O projeto veda a aplicação de sanções ao município que ultrapassar o limite para a despesa total por causa de queda de arrecadação por fatores externos

Ricardo Brito, O Estado de S.Paulo

13 de abril de 2016 | 08h31

BRASÍLIA - O plenário do Senado aprovou na terça-feira, 12, uma proposta que altera a Lei de Responsabilidade Fiscal (LRF) para impedir uma eventual punição a municípios que tiverem queda de arrecadação por fatores externos. O projeto veda a aplicação de sanções ao município que ultrapassar o limite para a despesa total com pessoal em dois casos: diminuição de transferências recebidas do Fundo de Participação dos Municípios (FPM) por conta de concessões e de isenções tributárias pela União e queda nas receitas recebidas de royalties e participações especiais.

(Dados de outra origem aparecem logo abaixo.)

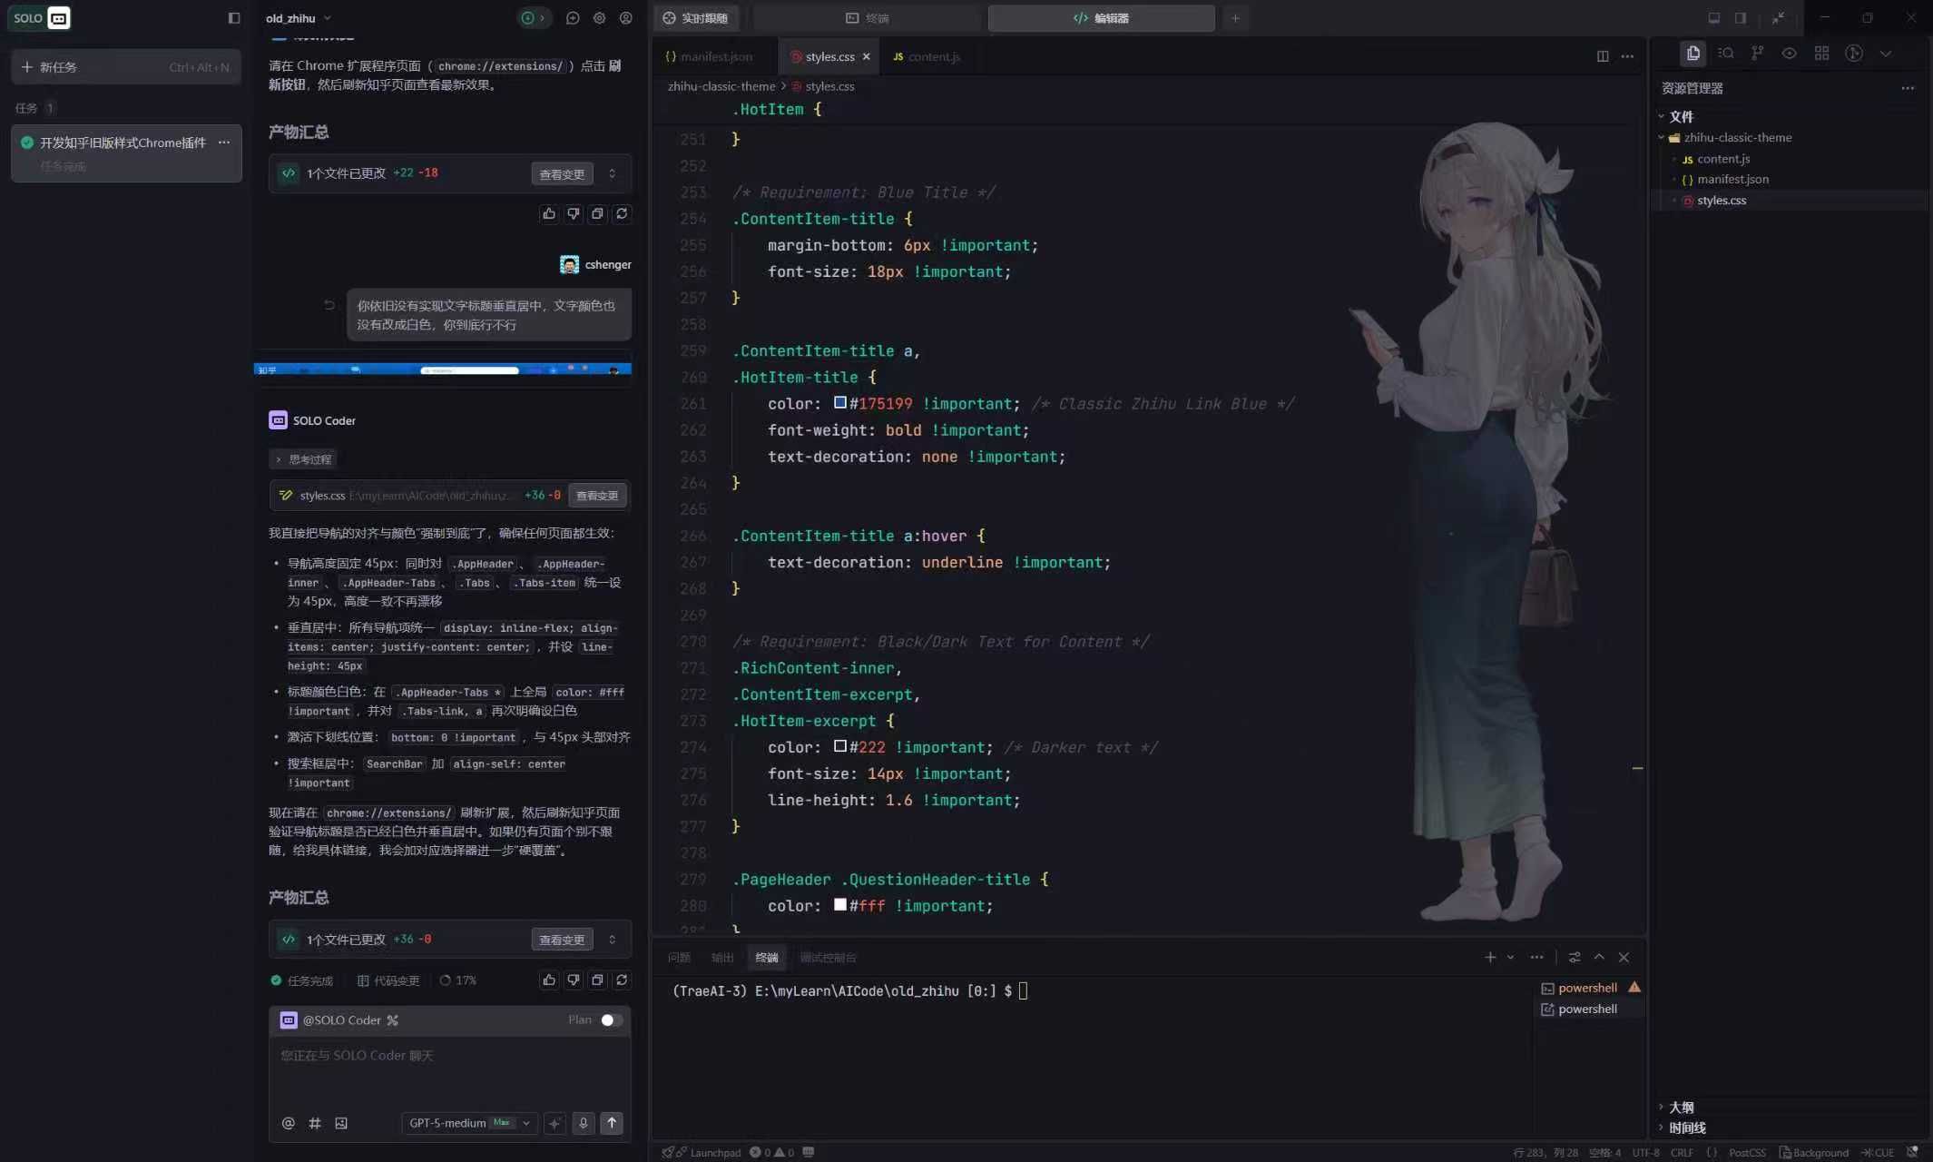This screenshot has height=1162, width=1933.
Task: Toggle the left sidebar panel icon
Action: coord(234,18)
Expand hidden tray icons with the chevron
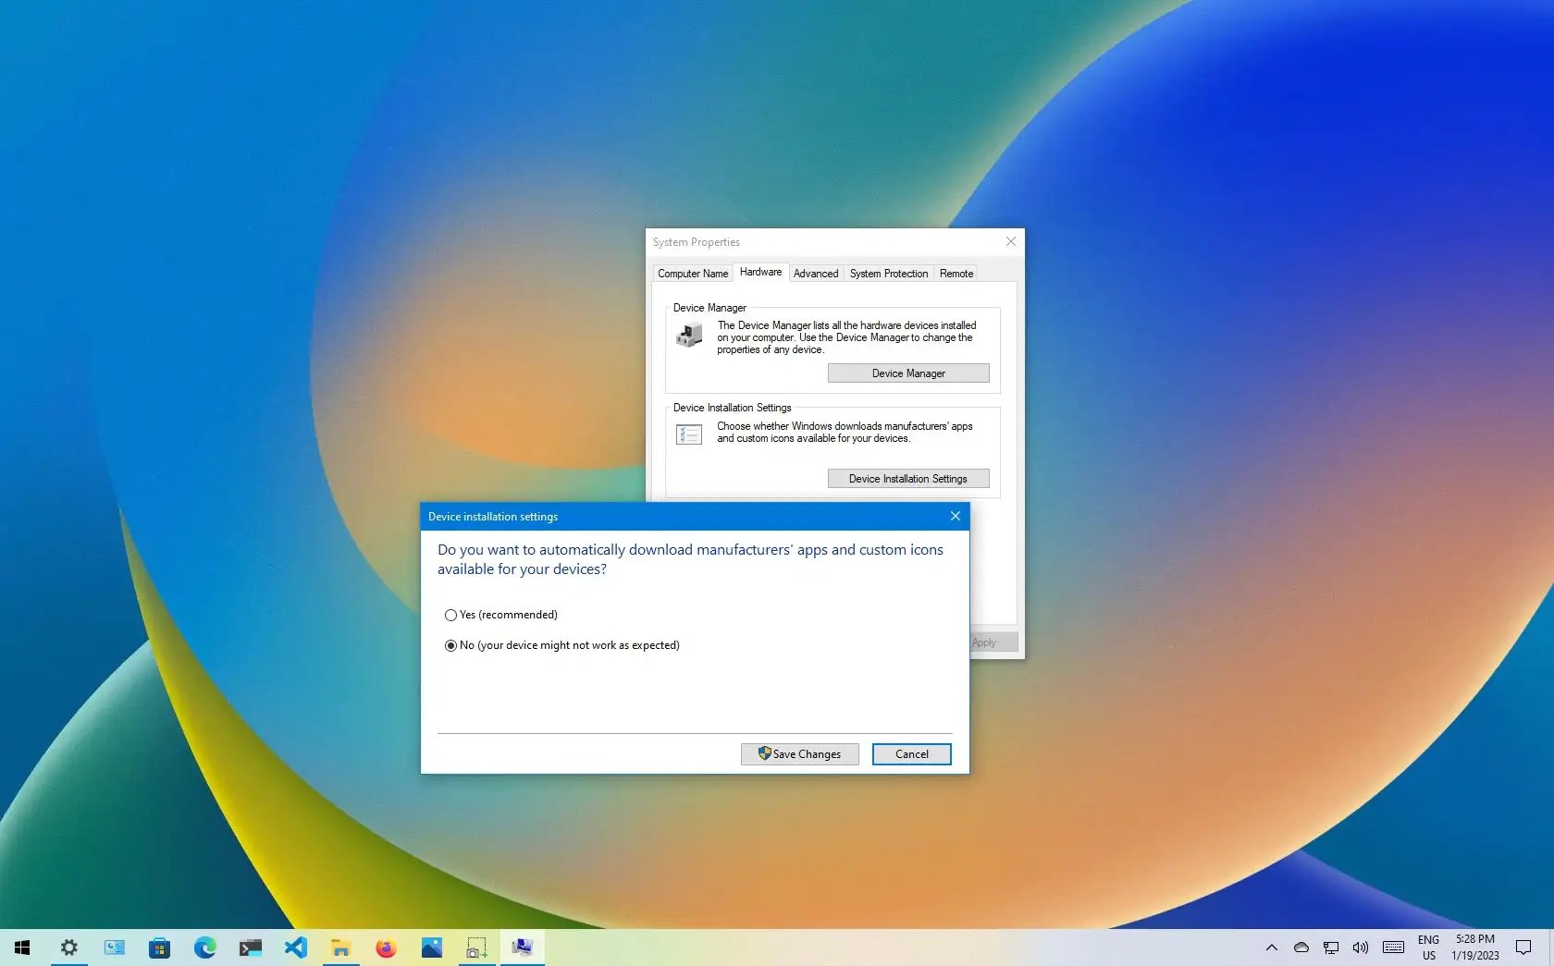Screen dimensions: 1554x966 1271,948
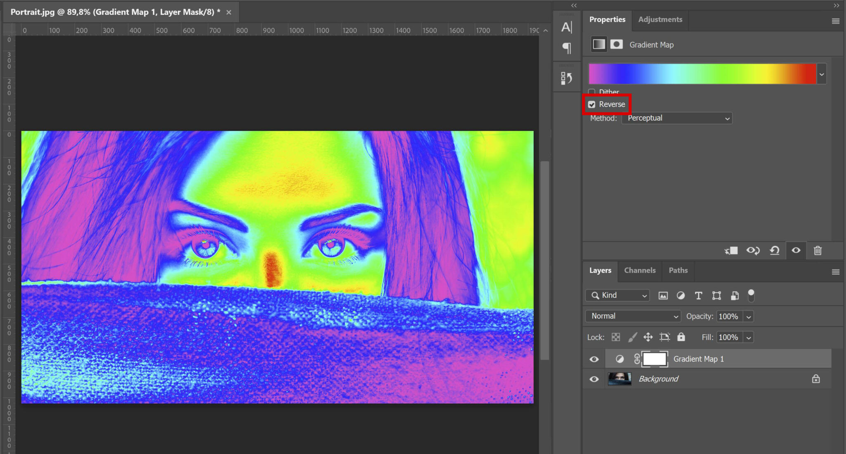Switch to the Adjustments tab
Viewport: 846px width, 454px height.
pyautogui.click(x=660, y=19)
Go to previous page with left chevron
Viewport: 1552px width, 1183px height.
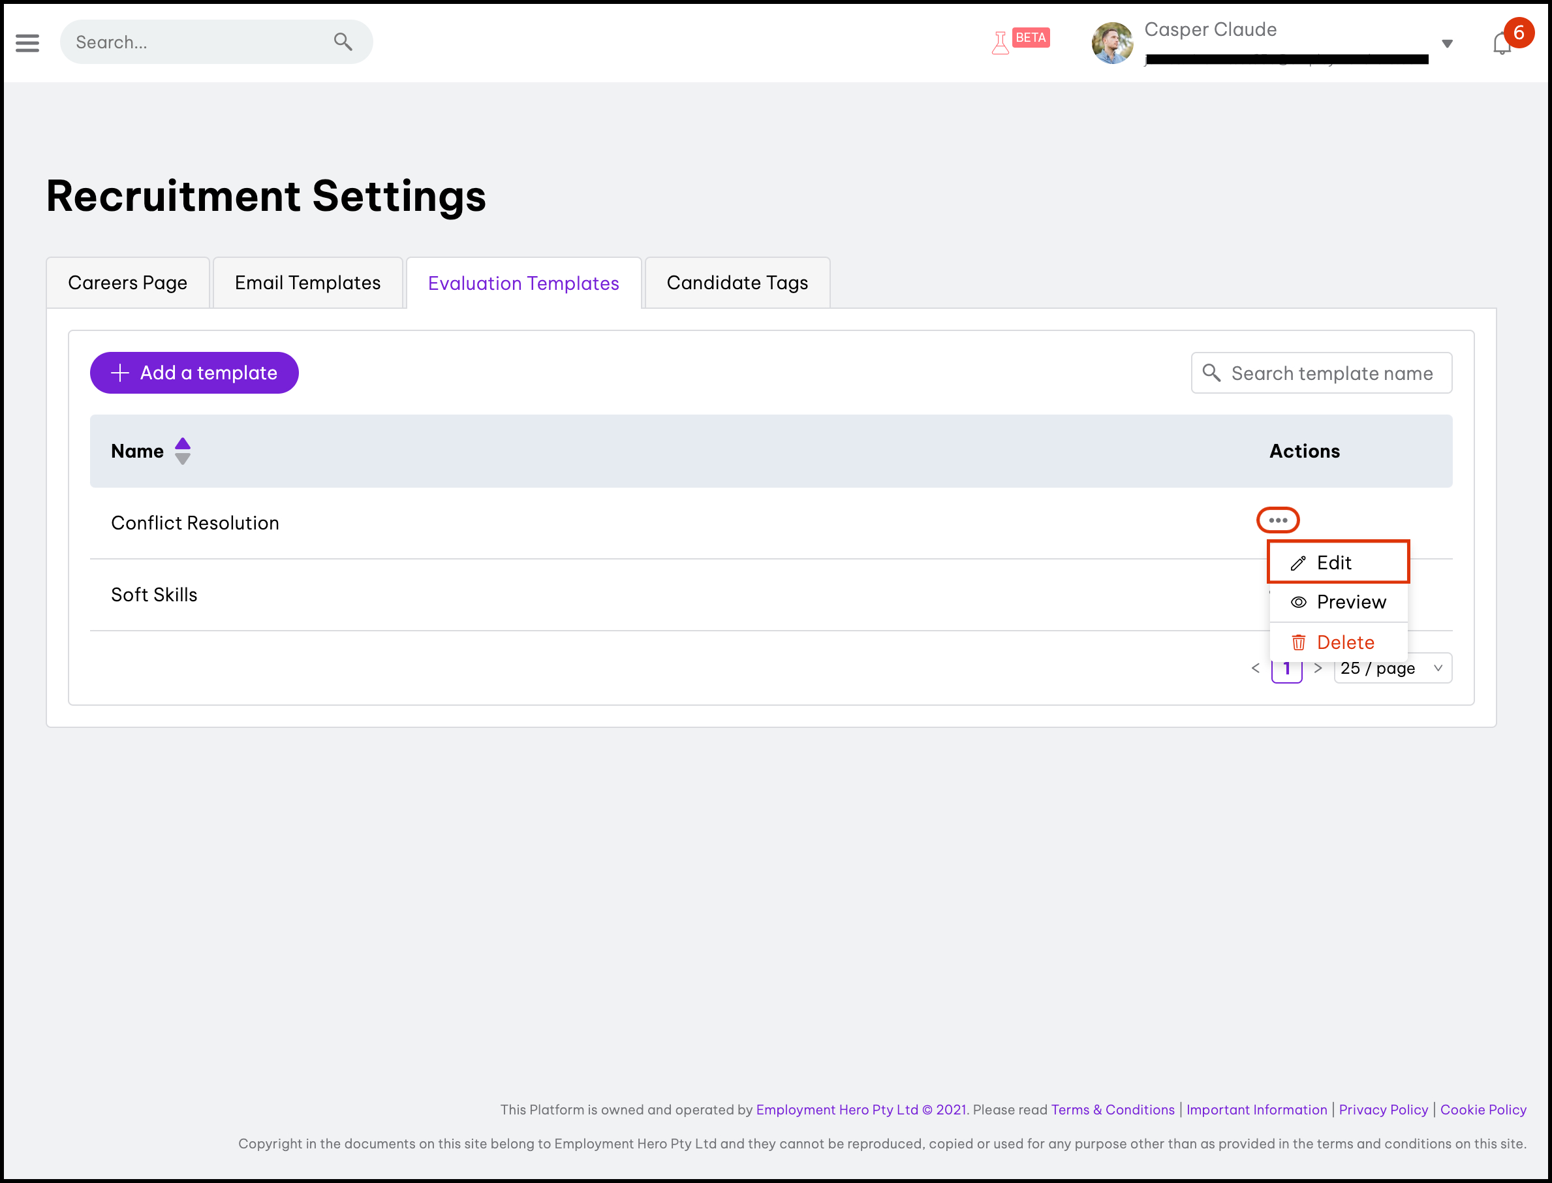pyautogui.click(x=1256, y=668)
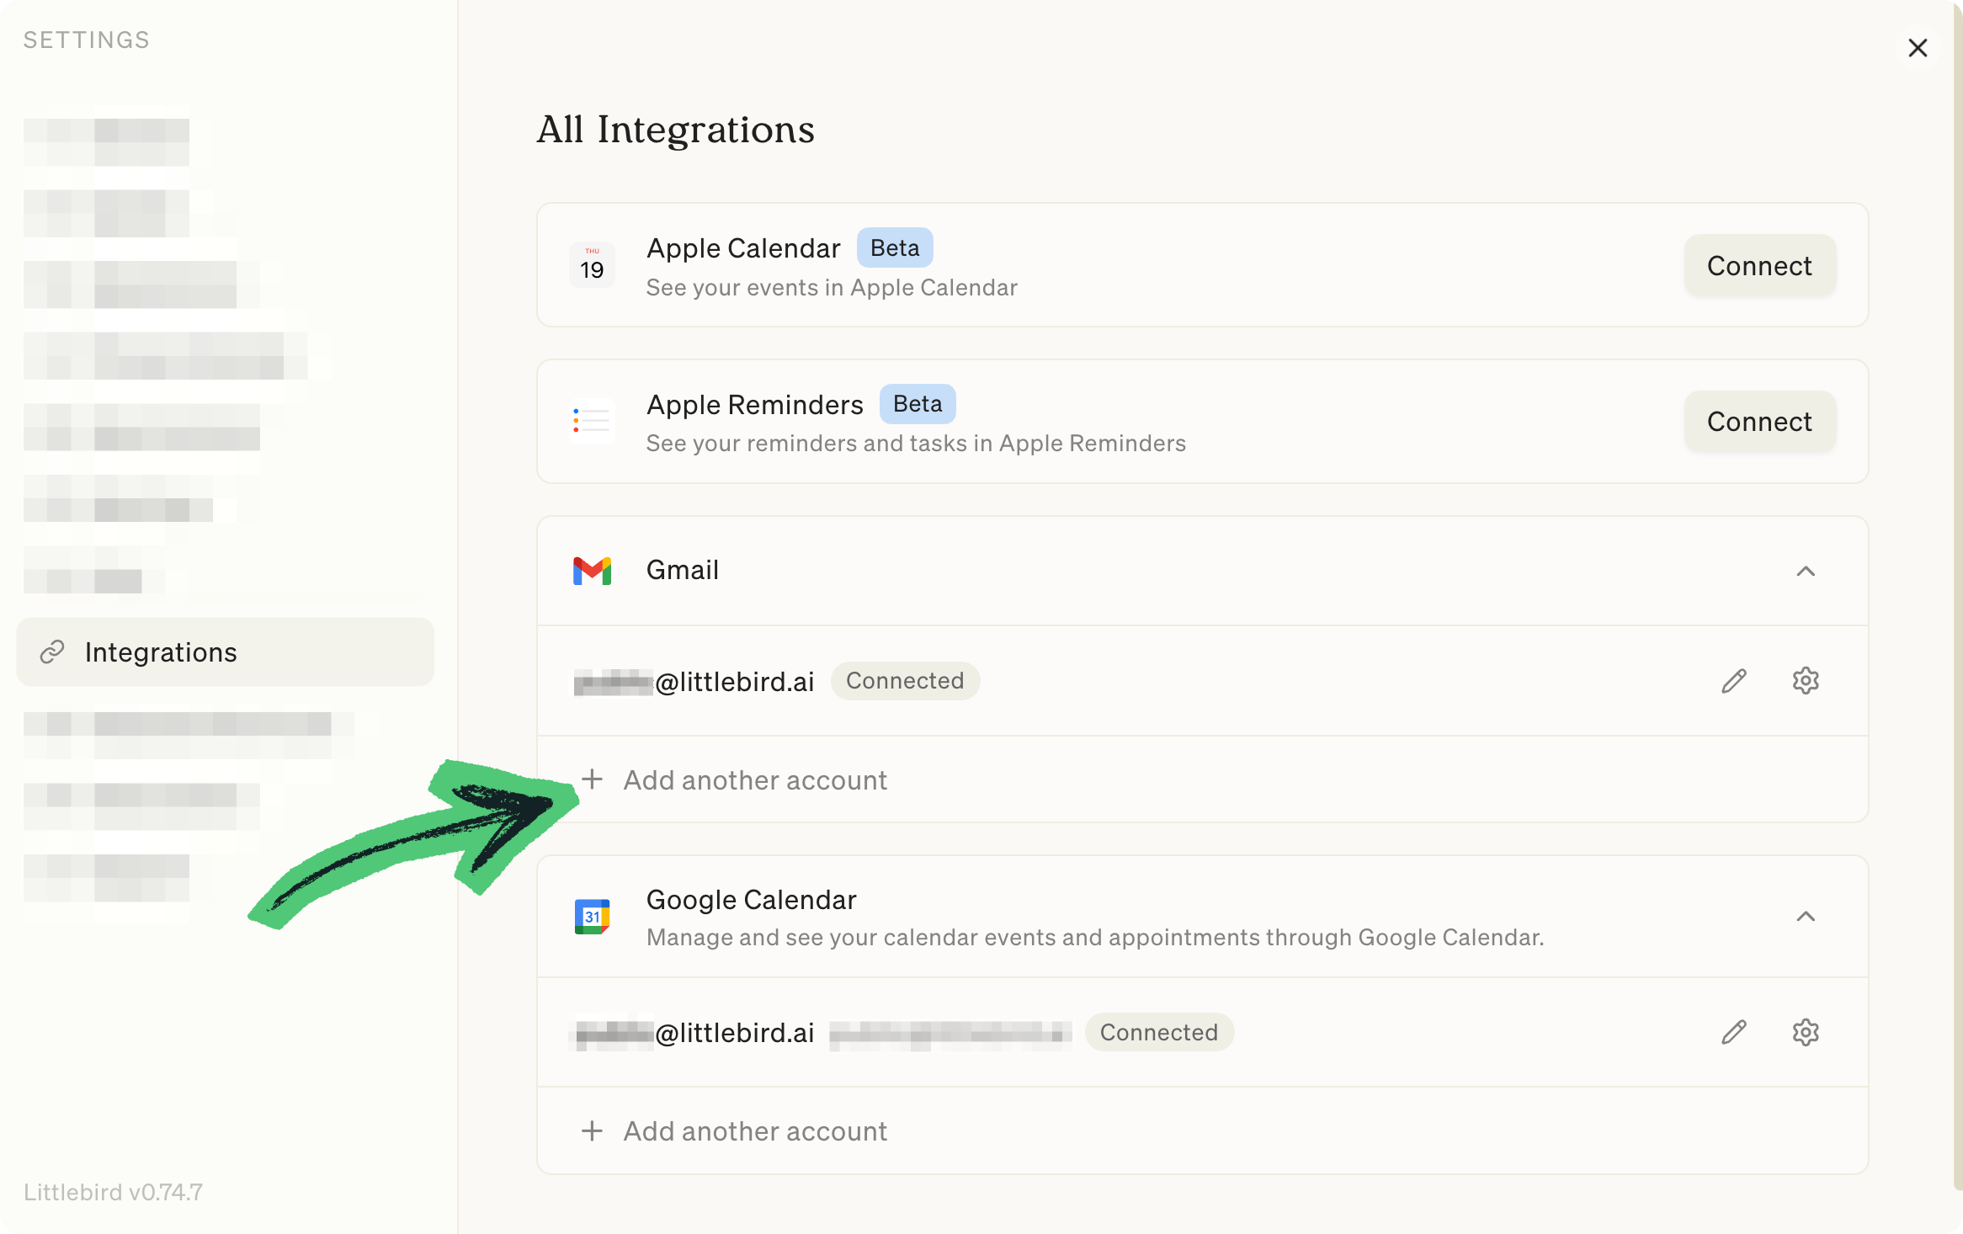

O projeto, que segue para a Câmara, prevê que não haverá punição das prefeituras quando a diminuição de receita real for superior a 10%, em comparação aos mesmos quatro meses do exercício financeiro anterior.

Pela LRF atual, caso não cumpram os requisitos, as prefeituras ficam impedidas de receber transferências voluntárias, obter garantia, direta ou indiretamente, de outro ente federado e ainda contratar operações de crédito, exceto as destinadas ao refinanciamento da dívida mobiliária e as que visem à redução das despesas com funcionalismo.

A proposta também proíbe que chefes de Executivos municipais sejam punidos se não tiverem pago despesas empenhadas no mandato anterior de outro prefeito. Isso só não ocorreria nas hipóteses em que houver disponibilidade financeira suficiente em caixa nos casos de diminuição da arrecadação dos tributos de competência própria, de diminuição das transferências recebidas do FPM decorrentes de concessão de isenções tributárias pela União e de diminuição das receitas recebidas de royalties e participação especial.

Autor do projeto, o senador Otto Alencar (PSD-BA) defendeu a mudança. “Quando o governo federal diminui o IPI, corta a Cide e há uma queda de arrecadação, os prefeitos têm grande dificuldade de cumprir o orçamento. Então, isso vai, de alguma forma, corrigir essas questões todas que levaram vários prefeitos a terem problemas sérios com a Justiça”, disse o senador.

O projeto passou com 54 votos a favor e apenas um contra.